-- Passage given --
• • •

Specifically, the consulting company, Michael Baker Jr. Inc, was tasked to develop a Design Concept Report (DCR) for flood control that would 1) develop a design concept at a 15% design level, 2) determine project feasibility, and 3) estimate project cost.
On Tuesday, June 3rd, at 6:00 pm at Flagstaff City Hall, Tim Quillman, Vice President of Michael Baker Jr. Inc. and the project's design engineer, will present the DCR to City Council.
Two nights later, on Thursday, June 5th at 6:00 pm, Mo El-Ali, Capital Improvements Engineer with the City of Flagstaff, will review the DCR at the Friends of the Rio de Flag membership meeting at the Joseph Montoya Community Center in Flagstaff. The public is invited to attend.
From Senator John McCain's office (color emphasis added)
STATEMENT BY SENATOR JOHN McCAIN ON THE WRRDA CONFERENCE AGREEMENT, H.R. 3080
May 22, 2014 Washington, D.C. – U.S. Senator John McCain today released the following statement on the Water Resources Reform and Development Act of 2014 (WRRDA) conference agreement:
“Mr. President, today the Senate is considering the conference agreement for the Water Resources Reform and Development Act of 2014 (WRRDA). This bill contains roughly $12.3 billion in additional authorized spending for a variety of water projects that fall under the jurisdiction of the U.S. Army Corps of Engineers civil works division. This bill supports the construction and maintenance of many of our nation’s dams, levees, harbors, ports, and river ways to name a few.
“For being such an important bill, the American people may wonder why the last time Congress passed a WRDA law was seven years ago in 2007.

• • •

-- Supplied data --

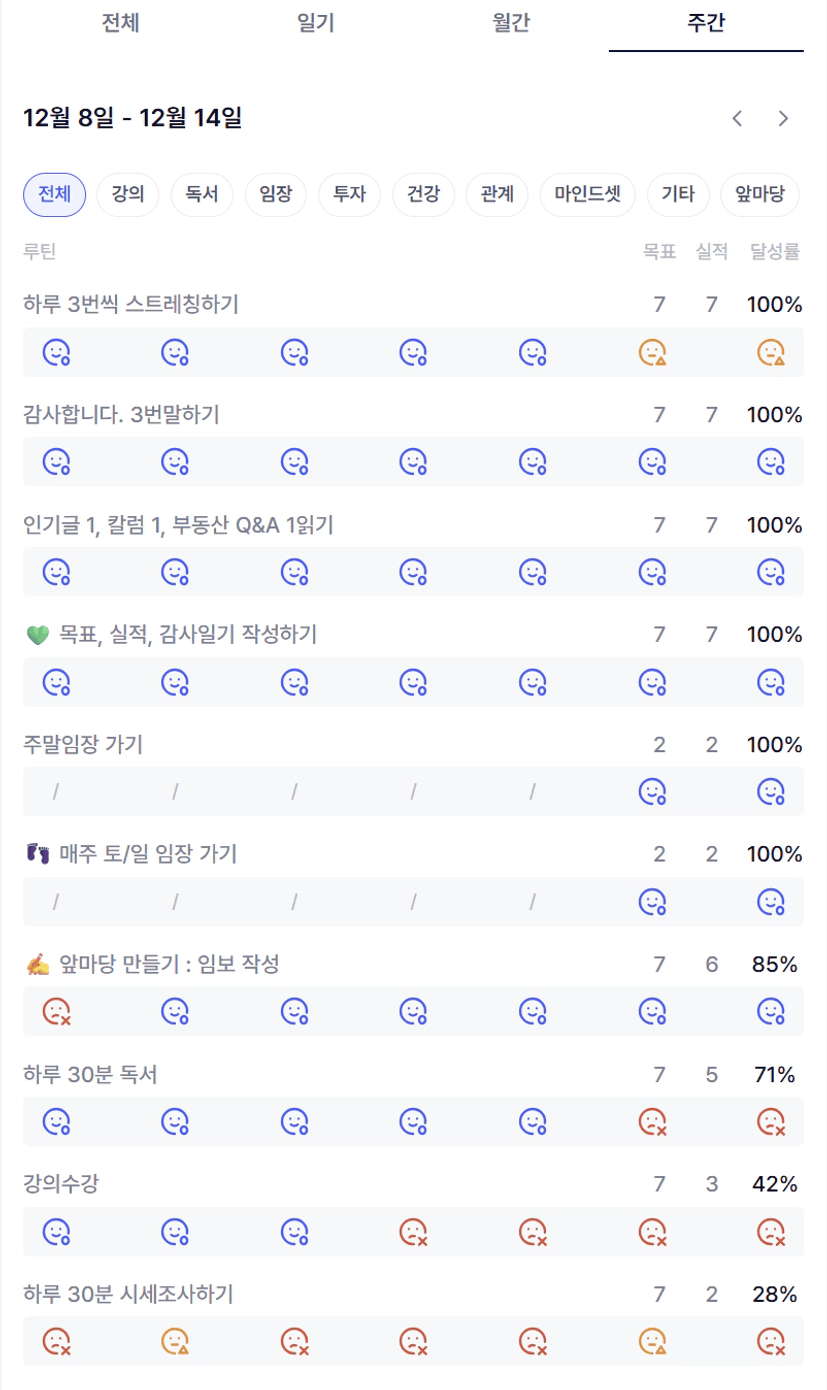Viewport: 827px width, 1390px height.
Task: Click the date range 12월 8일 - 12월 14일
Action: 132,119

• • •

-- Requests --
[a] Repeat the stretch of the Rio de Flag passage from "Specifically, the consulting" through "estimate project cost.", word for word.
[b] Answer these from the Rio de Flag passage:
(i) Who will present the Design Concept Report to City Council?
(ii) Where will the Friends of the Rio de Flag membership meeting take place?
(iii) About how much additional authorized spending does the WRRDA bill contain?

-- Results of the exercise --
[a]
Specifically, the consulting company, Michael Baker Jr. Inc, was tasked to develop a Design Concept Report (DCR) for flood control that would 1) develop a design concept at a 15% design level, 2) determine project feasibility, and 3) estimate project cost.

[b]
(i) Tim Quillman, Vice President of Michael Baker Jr. Inc. and the project's design engineer
(ii) At the Joseph Montoya Community Center in Flagstaff
(iii) Roughly $12.3 billion